Esse heroísmo judaico-cristão dos sacrifícios justifica em boa medida a
“Estética da Barbárie”, baseando-a na ideia de que se há um vencedor, esse só
pode estar do lado correto, do lado do bem, uma vez que Deus não beneficiaria
um pecador, alguém agindo a favor das forças malignas. Na Queda do Homem vemos
que o pecador é condenado; no Êxodo, que o crente é recompensado. Não podemos
escapar desse destino histórico-sócio-ideológico sem antes nos propormos a
quebrar nossos laços com essa tradição, em nome do bem-estar humano. Sem esse
rompimento, estaremos fadados a repetirmos as análises históricas positivistas,
as injustiças das elites, a exaltação do opressor e os lugares-comuns análogos
na história do ser humano.
Apesar disso, acho que há como
escapar e reverter essa situação. Os processos históricos não devem ser vistos
no após e nem no antes; devem ser vistos no durante. A verdadeira “Barbárie”

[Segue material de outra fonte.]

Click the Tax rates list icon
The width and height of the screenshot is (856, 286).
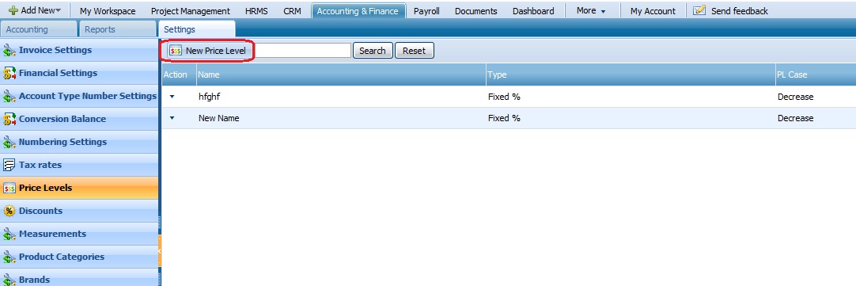(x=9, y=165)
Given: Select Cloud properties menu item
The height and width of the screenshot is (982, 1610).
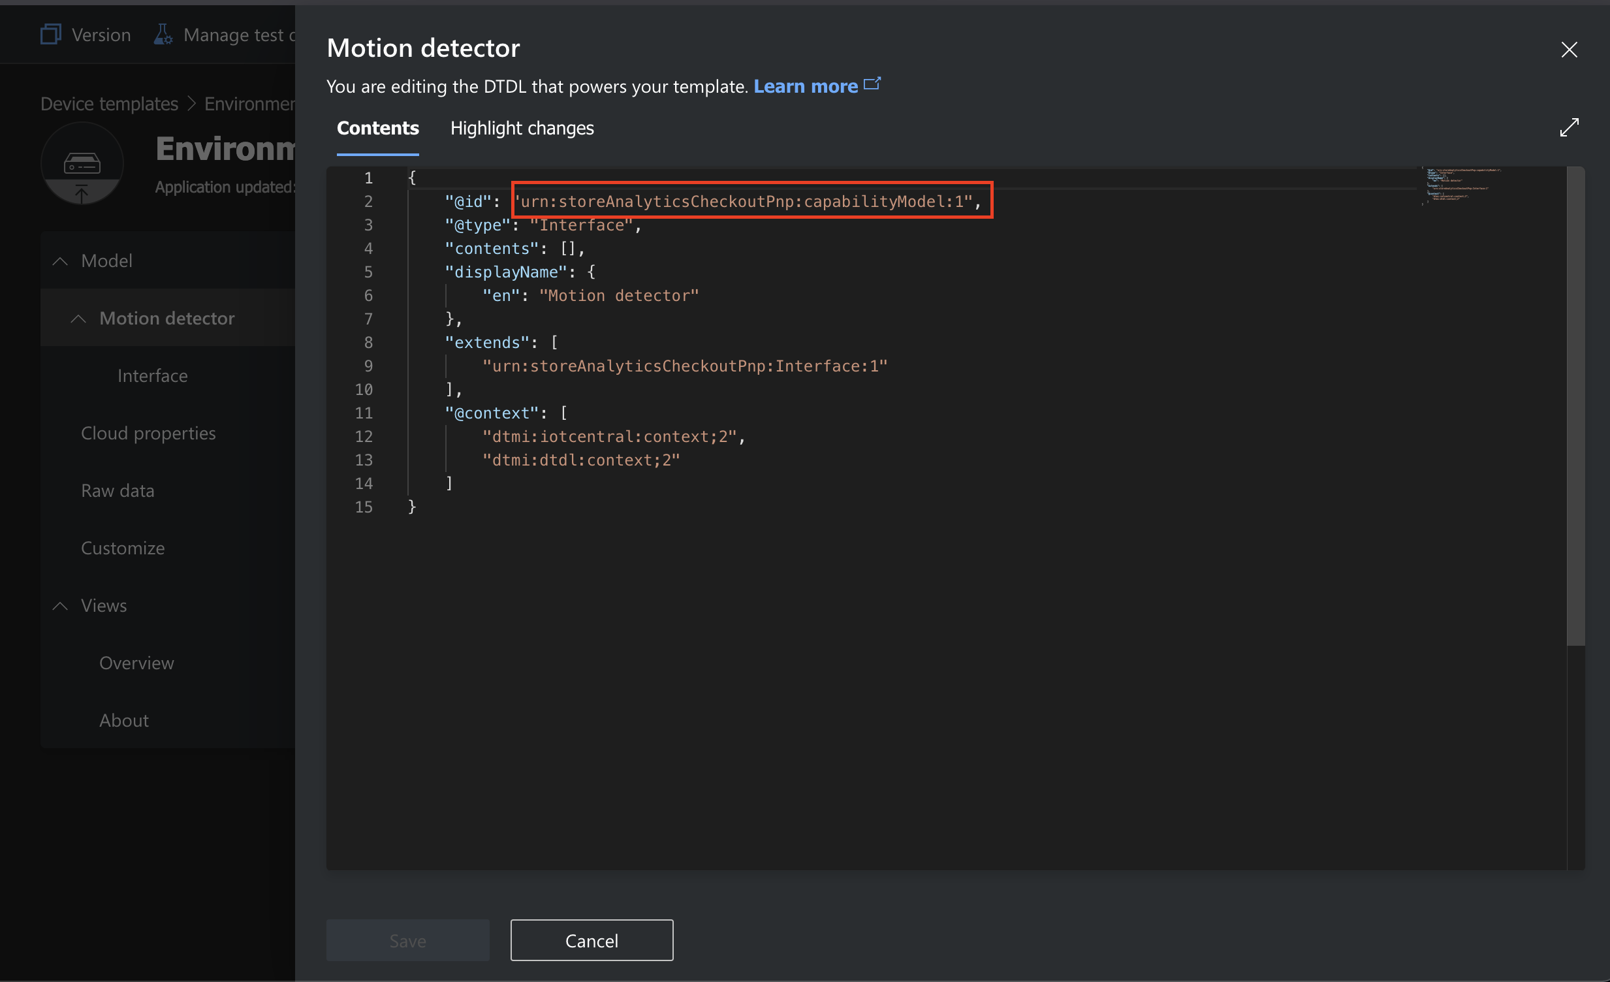Looking at the screenshot, I should (x=147, y=433).
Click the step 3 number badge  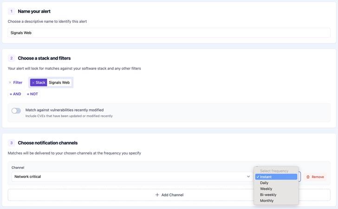coord(12,143)
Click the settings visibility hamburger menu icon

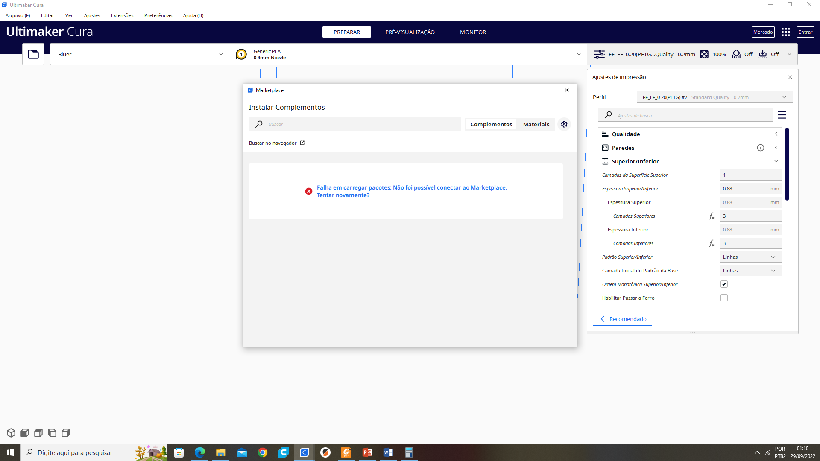[x=782, y=115]
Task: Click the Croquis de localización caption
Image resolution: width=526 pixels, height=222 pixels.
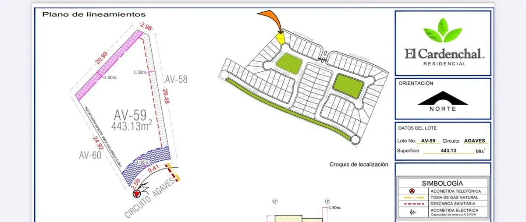Action: (359, 165)
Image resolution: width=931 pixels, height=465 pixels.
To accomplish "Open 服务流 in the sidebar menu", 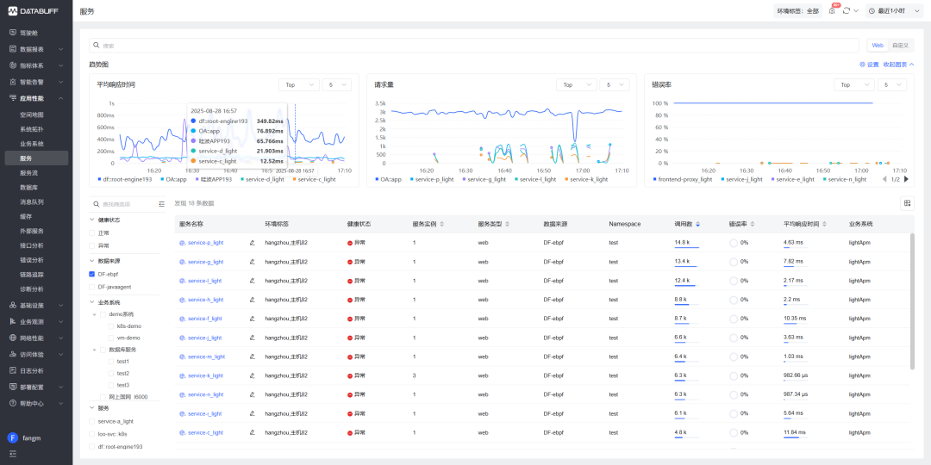I will pyautogui.click(x=29, y=173).
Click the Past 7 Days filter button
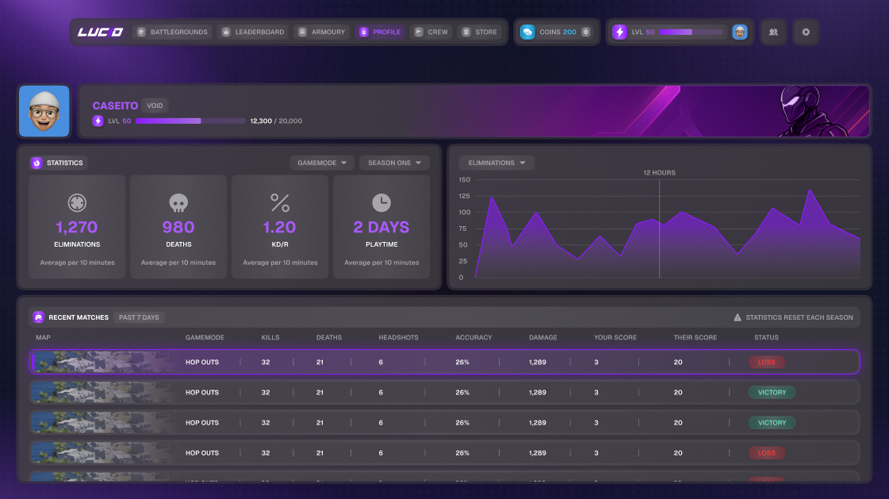889x499 pixels. click(x=139, y=317)
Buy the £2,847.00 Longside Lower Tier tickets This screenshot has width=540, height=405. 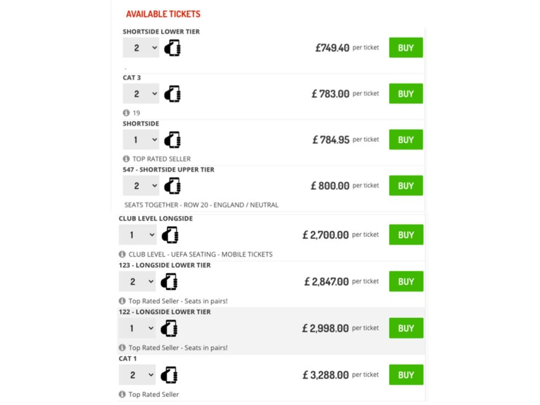click(406, 281)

não existe. Existe, sim, a luta constante entre opressor e oprimido e essa deve
ser contada, mas verificada na presentificação das ações: em 1940, na Alemanha,
o III Reich era o opressor e a comunidade judaica (e outros grupos sociais), o
oprimido; em 2012, no Oriente Médio, a comunidade judaica é o opressor e a
comunidade palestina, o oprimido. A história da humanidade é a história da
relação opressor-oprimido. O opressor é o sujeito histórico a ser condenado,
independentemente de vencer ou não na luta histórica. Inauguro, talvez, a
Estética da Anti-Opressão: não quero a exaltação da condição do oprimido, mas
sim o encorajamento da resistência, das insurgências, dos levantes populares. A
Estética da Anti-Opressão teria um único objetivo, o de incentivar a luta
contra as forças subordinadoras, contra o subjugo de forças sobre pessoas,
contra a imposição de valores. Exaltemos não a inversão do jogo de poderes,
porque a comunidade judaica passou de oprimida a opressora, mas exaltemos a
anulação das forças de opressão, a neutralização dos jogos de poder humanos. Só
assim, talvez, a Estética elevar-se-á.
[1] „Nach Auschwitz ein Gedicht zu
schreiben, ist barbarisch“. ADORNO, Theodor. Kulturkritik und Gesellschaft.
[2] Reforço que não tenho
inspirações positivistas, nem compromisso com as teorias de que “o homem mais
civilizado é o mais evoluído”. Acho apenas que algumas coisas melhoraram no
decorrer da história humana e a isso chamo “evolução”.